Go to www.dieselplace.com. More pictures thanyou could shake a stick at.


----------



## KL&M Snow Div. (Jan 2, 2009)

I'm likin the Ford


----------



## JD Dave (Mar 20, 2007)

KL&M Snow Div.;767337 said:


> I'm likin the Ford


But I can hear it rusting from here.


----------



## SD-Dave (Dec 13, 2005)

JD Dave;767153 said:


> Here's mine.


JD....how could I have guessed 

nice looking truck...exactly what I am thinking...white color etc. anymore shots of it?

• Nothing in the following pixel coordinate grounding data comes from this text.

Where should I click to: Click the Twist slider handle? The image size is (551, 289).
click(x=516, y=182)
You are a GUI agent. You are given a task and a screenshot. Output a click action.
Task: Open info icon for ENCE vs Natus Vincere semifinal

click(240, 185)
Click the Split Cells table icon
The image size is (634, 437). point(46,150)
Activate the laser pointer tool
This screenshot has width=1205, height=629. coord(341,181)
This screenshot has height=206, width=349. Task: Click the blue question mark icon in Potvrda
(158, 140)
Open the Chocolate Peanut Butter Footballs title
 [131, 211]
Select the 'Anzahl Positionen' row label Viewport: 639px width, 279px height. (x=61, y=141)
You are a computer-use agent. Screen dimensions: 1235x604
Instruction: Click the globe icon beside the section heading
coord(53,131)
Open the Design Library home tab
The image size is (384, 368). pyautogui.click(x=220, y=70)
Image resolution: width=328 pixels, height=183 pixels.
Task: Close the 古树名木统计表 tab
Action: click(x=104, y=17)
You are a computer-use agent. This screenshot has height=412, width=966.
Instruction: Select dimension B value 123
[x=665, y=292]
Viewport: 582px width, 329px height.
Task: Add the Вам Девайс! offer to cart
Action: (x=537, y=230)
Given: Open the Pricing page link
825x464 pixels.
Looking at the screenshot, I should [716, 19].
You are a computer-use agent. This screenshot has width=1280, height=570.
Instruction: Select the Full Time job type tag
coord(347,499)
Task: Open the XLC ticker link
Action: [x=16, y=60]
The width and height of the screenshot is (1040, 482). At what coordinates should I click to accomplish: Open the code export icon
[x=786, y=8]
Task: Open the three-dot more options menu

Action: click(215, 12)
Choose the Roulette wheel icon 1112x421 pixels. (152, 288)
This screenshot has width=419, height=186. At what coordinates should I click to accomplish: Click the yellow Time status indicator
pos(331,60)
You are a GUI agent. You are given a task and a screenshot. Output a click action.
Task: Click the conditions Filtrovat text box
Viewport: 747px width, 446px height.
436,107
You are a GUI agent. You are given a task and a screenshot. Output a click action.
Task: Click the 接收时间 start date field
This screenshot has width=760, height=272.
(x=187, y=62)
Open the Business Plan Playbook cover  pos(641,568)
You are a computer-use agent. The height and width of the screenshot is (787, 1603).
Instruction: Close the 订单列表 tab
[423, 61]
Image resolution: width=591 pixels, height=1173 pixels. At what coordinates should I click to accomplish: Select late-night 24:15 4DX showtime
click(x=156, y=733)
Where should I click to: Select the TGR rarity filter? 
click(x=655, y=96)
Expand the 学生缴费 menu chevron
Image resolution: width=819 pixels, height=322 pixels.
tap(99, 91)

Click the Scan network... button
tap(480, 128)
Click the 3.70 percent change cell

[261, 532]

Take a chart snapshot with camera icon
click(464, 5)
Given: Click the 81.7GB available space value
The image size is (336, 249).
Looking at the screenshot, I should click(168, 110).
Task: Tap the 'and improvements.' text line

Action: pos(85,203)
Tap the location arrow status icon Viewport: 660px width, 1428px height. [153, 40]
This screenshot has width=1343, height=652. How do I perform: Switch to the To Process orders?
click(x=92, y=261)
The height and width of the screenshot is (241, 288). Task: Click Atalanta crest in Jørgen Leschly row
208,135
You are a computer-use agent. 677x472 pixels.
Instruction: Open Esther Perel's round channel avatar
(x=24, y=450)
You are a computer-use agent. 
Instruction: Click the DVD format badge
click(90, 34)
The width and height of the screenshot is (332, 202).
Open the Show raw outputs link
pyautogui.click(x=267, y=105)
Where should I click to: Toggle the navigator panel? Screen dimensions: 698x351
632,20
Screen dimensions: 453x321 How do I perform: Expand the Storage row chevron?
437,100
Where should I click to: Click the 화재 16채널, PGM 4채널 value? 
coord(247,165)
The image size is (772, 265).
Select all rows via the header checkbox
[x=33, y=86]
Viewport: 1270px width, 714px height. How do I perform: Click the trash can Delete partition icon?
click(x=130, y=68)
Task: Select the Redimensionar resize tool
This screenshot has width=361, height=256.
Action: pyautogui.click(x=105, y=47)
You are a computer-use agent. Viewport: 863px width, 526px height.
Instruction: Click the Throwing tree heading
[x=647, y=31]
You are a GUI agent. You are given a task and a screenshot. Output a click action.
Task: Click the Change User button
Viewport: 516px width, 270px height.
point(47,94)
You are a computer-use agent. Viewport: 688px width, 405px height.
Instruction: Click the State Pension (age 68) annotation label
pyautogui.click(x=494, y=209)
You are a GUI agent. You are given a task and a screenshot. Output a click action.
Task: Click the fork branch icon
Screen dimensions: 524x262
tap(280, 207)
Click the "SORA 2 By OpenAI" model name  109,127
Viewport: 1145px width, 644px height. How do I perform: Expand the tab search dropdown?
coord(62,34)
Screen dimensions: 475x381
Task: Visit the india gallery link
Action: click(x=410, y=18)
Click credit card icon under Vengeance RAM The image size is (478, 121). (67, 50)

what wheels and tires are on it?

Did you lift it? If so how much and who's lift?

thanks

Dave


----------



## riverwalkland (Dec 26, 2007)

whats the wire rebar stuff on the ground for? pouring a slab or something


----------



## Petr51488 (Jan 31, 2005)

Here's my setup.

http://www.plowsite.com/showthread.php?t=74002


----------



## JD Dave (Mar 20, 2007)

SD-Dave;767412 said:


> JD....how could I have guessed
> 
> nice looking truck...exactly what I am thinking...white color etc. anymore shots of it?
> 
> ...


It has a Cognito 4-6" lift set around 5". The rims are Incubus Poltergeist.


----------



## fisher guy (Nov 11, 2008)

creativedesigns;766927 said:


> Try doin a search by cliking on the button above. Theres lots of GM truck pics!
> 
> But for the RECORD, heres somethin I couldn't resist showin' ya!  :waving:


looks like the truck is smiling and who could say no to that grill lol


----------



## Cat Man 77 (Jan 31, 2009)

riverwalkland;767537 said:


> whats the wire rebar stuff on the ground for? pouring a slab or something


No he likes to let it rust away on the ground. ohh and by the way he has the 2X6's are laying on the ground for fun, like a attention getter. And that drop by the bay doors is to keep it interesting on the forklift.


----------



## PTSolutions (Dec 8, 2007)

> No he likes to let it rust away on the ground. ohh and by the way he has the 2X6's are laying on the ground for fun, like a attention getter. And that drop by the bay doors is to keep it interesting on the forklift.


ouch...lol


----------



## NBI Lawn (Oct 15, 2007)

JD Dave;767408 said:


> But I can hear it rusting from here.


No, thats just my dodge


----------



## sven_502 (Nov 1, 2008)

creativedesigns;766927 said:


> Try doin a search by cliking on the button above. Theres lots of GM truck pics!
> 
> But for the RECORD, heres somethin I couldn't resist showin' ya!  :waving:


Is the red sticker for personal vehicles?


----------



## Cat Man 77 (Jan 31, 2009)

ProTouchGrounds;767927 said:


> ouch...lol


do people read what they post? isn't it obvious he's forming up a slab?


----------



## sven_502 (Nov 1, 2008)

Cat Man 77;767983 said:


> do people read what they post? isn't it obvious he's forming up a slab?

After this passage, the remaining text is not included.